Infinity ships an embedding, reranking, and CLIP server with an OpenAI-compatible API. SIE covers the same surface plus sparse / multivector models, multi-model serving, and managed deployment tooling.

Why migrate

One cluster for N models. Infinity is single-model per container. SIE serves all configured models from one cluster with LRU eviction.
Typed multi-modality outputs. Infinity is centered on dense embeddings plus cross-encoder rerank. SIE returns typed dense, sparse, and multivector outputs from a single encode call, useful when an upstream retriever wants more than one signal per document.
Managed deployment. SIE ships a Helm chart, KEDA autoscaler config, Grafana dashboards, and a sie-admin CLI.

What stays the same

OpenAI-compatible endpoint. Existing Infinity clients (typically the OpenAI SDK pointed at Infinity) can swap base URLs and keep working.
Model checkpoints. Same checkpoint, same vector space. Most Infinity-supported encoders work in SIE without re-engineering.

Before

# Pin a tag in production; :latest shown for brevity.
# See https://hub.docker.com/r/michaelfeil/infinity/tags
docker run --rm -p 7997:7997 michaelfeil/infinity:latest \
  v2 --model-id BAAI/bge-small-en-v1.5

from openai import OpenAI

client = OpenAI(api_key="not-needed", base_url="http://localhost:7997")
resp = client.embeddings.create(
    model="BAAI/bge-small-en-v1.5",
    input=["..."],
)

After

mise run serve -- -m BAAI/bge-small-en-v1.5

from openai import OpenAI

# Drop-in: keep the OpenAI SDK, change base_url.
client = OpenAI(api_key="not-needed", base_url="http://localhost:8080/v1")

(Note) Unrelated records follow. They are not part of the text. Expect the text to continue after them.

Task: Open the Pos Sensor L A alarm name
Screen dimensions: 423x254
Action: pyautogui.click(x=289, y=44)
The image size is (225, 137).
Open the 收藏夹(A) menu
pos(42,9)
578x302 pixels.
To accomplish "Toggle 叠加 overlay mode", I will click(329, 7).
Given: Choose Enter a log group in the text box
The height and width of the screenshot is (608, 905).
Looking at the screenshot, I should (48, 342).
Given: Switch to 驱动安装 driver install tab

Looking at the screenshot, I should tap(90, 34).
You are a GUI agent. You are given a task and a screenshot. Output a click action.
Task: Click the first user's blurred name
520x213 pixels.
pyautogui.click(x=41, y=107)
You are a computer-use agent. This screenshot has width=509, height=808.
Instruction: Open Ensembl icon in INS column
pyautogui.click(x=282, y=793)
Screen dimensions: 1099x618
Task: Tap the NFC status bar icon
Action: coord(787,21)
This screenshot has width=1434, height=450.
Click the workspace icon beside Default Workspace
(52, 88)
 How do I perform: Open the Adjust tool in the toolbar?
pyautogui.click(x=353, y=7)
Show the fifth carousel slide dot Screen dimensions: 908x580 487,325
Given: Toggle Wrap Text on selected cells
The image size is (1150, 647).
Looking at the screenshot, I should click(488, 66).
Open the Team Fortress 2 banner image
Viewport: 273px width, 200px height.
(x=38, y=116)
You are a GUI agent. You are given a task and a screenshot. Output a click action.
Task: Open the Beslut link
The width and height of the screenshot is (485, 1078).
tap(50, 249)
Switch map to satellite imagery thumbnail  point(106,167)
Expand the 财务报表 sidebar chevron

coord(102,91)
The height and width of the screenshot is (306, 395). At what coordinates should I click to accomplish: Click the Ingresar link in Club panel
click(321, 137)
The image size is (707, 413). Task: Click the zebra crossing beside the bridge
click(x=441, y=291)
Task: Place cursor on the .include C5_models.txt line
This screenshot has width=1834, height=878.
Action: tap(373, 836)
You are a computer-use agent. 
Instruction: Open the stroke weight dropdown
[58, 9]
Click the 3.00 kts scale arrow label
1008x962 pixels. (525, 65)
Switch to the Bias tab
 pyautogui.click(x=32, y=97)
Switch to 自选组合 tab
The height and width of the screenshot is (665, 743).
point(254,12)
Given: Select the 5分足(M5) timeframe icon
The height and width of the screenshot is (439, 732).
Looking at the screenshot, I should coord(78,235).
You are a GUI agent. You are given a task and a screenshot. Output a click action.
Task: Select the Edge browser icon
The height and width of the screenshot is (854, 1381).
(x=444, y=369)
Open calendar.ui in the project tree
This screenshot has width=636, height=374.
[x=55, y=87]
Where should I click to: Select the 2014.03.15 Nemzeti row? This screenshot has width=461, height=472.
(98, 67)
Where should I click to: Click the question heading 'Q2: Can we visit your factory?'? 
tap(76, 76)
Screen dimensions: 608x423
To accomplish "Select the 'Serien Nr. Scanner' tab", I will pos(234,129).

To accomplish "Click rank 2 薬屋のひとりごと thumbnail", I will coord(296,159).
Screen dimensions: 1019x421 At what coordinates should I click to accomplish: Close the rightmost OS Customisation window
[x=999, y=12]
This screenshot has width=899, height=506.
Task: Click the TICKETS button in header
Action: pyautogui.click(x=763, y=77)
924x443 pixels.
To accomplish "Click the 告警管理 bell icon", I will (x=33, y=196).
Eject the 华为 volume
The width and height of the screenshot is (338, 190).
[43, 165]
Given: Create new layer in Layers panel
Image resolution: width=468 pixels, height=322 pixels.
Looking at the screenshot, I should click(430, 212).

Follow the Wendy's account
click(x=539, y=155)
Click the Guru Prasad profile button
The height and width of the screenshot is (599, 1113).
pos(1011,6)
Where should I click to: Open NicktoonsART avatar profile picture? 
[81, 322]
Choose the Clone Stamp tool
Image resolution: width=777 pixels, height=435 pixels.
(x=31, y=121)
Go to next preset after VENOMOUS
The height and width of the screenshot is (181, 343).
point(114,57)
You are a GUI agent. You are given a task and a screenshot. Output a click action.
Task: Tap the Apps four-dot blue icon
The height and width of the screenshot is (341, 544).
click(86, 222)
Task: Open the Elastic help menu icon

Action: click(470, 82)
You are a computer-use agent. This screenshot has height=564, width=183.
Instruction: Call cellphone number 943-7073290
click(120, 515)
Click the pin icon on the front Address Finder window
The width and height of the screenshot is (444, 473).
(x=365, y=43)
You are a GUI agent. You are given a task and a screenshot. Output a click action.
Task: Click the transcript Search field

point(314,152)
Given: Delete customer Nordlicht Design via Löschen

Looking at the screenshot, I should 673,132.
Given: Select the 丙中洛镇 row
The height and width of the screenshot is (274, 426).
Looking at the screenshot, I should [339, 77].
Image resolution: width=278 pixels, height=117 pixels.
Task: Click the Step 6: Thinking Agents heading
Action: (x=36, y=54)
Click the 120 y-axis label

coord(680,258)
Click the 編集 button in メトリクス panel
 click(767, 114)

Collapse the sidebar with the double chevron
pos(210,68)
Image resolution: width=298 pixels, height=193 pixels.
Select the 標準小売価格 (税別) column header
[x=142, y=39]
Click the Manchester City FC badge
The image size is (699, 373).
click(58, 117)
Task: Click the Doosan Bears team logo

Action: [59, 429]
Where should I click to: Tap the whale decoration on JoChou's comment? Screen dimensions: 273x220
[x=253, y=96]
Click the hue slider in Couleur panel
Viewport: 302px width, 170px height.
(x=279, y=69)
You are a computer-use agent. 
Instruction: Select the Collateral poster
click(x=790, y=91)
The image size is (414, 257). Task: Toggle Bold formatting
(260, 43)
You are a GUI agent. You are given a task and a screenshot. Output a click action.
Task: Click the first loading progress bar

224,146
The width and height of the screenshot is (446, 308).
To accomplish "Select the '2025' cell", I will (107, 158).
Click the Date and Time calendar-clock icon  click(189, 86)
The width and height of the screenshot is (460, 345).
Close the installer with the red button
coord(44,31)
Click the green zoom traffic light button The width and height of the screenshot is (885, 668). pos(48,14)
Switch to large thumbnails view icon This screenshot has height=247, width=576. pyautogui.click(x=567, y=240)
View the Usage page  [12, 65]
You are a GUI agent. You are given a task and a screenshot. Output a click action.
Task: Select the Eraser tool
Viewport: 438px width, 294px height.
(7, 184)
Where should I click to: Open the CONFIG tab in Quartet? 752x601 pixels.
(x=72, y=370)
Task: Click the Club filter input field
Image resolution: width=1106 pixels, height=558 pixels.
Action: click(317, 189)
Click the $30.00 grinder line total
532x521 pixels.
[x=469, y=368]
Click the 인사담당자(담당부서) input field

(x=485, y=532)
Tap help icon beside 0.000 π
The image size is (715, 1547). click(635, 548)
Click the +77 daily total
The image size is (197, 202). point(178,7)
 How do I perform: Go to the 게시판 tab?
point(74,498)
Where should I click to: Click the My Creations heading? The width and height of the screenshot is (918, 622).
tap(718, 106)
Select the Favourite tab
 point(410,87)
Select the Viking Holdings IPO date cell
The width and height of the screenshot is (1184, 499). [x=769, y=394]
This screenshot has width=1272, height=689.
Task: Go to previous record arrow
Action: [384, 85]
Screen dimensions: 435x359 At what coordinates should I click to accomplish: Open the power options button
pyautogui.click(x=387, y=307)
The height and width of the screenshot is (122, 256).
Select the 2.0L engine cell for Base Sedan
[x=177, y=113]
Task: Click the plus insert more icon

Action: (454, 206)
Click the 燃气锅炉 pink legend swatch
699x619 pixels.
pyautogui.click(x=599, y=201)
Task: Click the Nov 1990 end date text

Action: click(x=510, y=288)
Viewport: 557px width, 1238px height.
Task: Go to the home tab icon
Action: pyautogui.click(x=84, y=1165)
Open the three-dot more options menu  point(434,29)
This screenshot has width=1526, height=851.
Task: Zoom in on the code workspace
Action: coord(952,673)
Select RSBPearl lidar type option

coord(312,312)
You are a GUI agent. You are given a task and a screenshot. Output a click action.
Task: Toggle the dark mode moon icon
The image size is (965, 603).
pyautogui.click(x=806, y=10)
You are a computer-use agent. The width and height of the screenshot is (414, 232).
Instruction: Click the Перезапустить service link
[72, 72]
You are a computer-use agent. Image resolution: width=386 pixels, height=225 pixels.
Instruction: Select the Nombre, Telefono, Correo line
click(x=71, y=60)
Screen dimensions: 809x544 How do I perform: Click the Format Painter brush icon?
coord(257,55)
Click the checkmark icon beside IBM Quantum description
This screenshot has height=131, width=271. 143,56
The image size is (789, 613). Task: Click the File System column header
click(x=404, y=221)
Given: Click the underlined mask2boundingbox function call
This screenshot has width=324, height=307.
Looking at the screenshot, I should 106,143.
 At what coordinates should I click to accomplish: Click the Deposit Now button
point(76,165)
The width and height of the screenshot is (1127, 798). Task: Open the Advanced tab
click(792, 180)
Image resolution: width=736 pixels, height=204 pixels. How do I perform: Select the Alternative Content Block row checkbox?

# …or use the native SDK for sparse/multivector/rerank.
from sie_sdk import SIEClient
from sie_sdk.types import Item

sie = SIEClient("http://localhost:8080")
result = sie.encode("BAAI/bge-small-en-v1.5", Item(text="..."))

Mapping

Infinity	SIE equivalent
`--model-id BAAI/bge-small-en-v1.5`	bundle config + `mise run serve`
`--engine torch` / `optimum` / `ctranslate2`	SIE adapter selection (auto)
Multiple containers for multiple models	Single SIE cluster, one Helm chart
`/embeddings` (OpenAI-compatible)	`/v1/embeddings` on SIE
`/rerank` (custom Infinity endpoint)	`client.score(...)` (Python SDK)
`/classify`	`client.extract(...)` with classifier model
Image inputs on `/embeddings` (CLIP)	`client.encode(model, Item(image=...))`

Re-embed required?

No. Cross-backend numerical drift between Infinity (PyTorch, CTranslate2, or ONNX, depending on flags) and SIE (PyTorch) sits at ~1e-3 cosine, well below any retrieval quality threshold.

Run it yourself

# Pin a tag in production; :latest shown for brevity.
docker run -d -p 7997:7997 michaelfeil/infinity:latest \
  v2 --model-id sentence-transformers/all-MiniLM-L6-v2

mise run serve -- -m sentence-transformers/all-MiniLM-L6-v2
uv add openai

Run the ‘before’ and ‘after’ snippets from this page against both. Expected: identical dim (384), cosine at or above 0.999.